Davis v. United States
This text of 72 F. 49 (Davis v. United States) is published on Counsel Stack Legal Research, covering U.S. Circuit Court for the District of Southern New York primary law. Counsel Stack provides free access to over 12 million legal documents including statutes, case law, regulations, and constitutions.
Opinion
(orally). The articles in controversy in this cause are five in number, and consist of one tapestry and four paintings. These articles were purchased at different times, of different dealers and artists, and were sent to this port in different ships, arriving at different dates, no one of the invoices containing more than one article. It is conceded that they were not assembled together in Europe further than in the mind and intention of the importer. There was no actual assembling together.
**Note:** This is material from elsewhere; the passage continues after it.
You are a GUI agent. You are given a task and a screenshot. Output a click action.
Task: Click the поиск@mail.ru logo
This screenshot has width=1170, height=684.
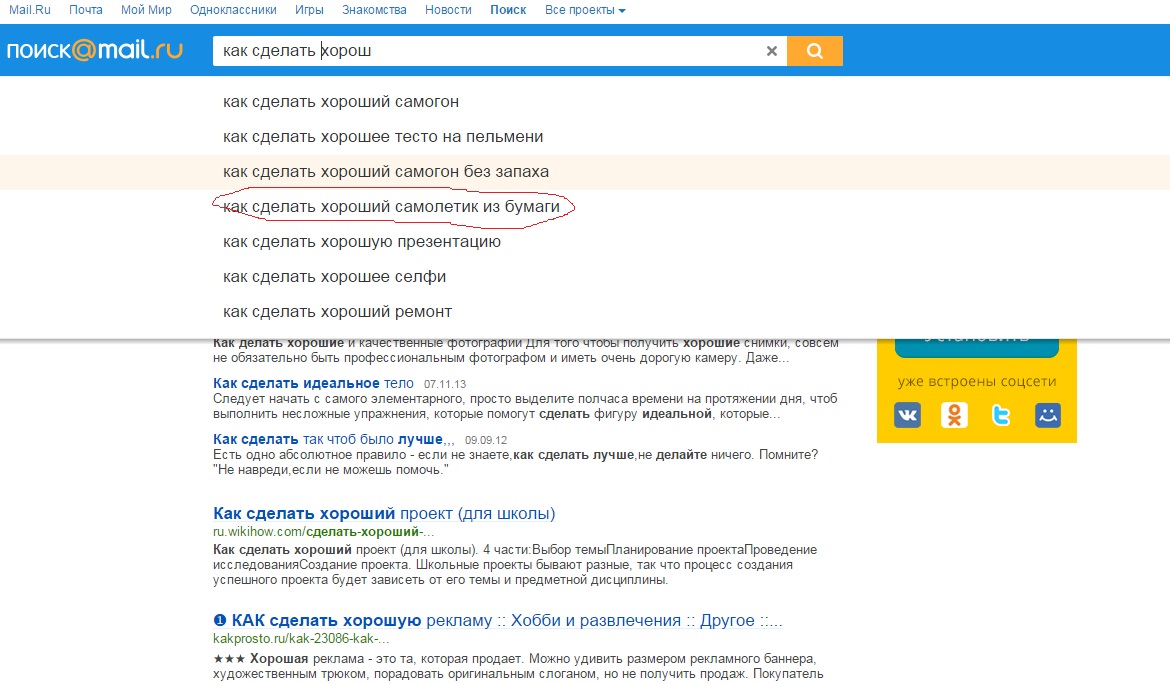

Although I am in favor of the most liberal interpretation of the paragraphs of the tariff law relating to works of art, it seems to me, having in view the language of the paragraph and the inter[50]*50pretation which has so often been placed thereon by this court and by the circuit court of appeals, that there is here no room for construction. The case of Tiffany v. U. S., 66 Fed. 729, to which the attention of the court is called, was decided by the judge who is now sitting. In that case the effort was to place on the free list an antique opal, known as the “Hope Opal,” and there was evidence tending to show that it was the intention of the importer to add it to a collection, but it came here alone in one invoice. The court held that:
“If -an importer assembles a collection of antiques, which, under the decisions of the courts, must certainly contain more than two articles, and intends to import the collection into this country, the mere fact that through mistake the articles forming the collection are imported in different steamers or at different times is not material. But there must be a collection of which the importation is a part.”
In other words, it is the collection that must be imported. The collector must deal with facts, not intentions. Concededly there was no collection of these articles in Europe. The fact that imported antiques are assembled in this country is not material.
The decision of the board is affirmed.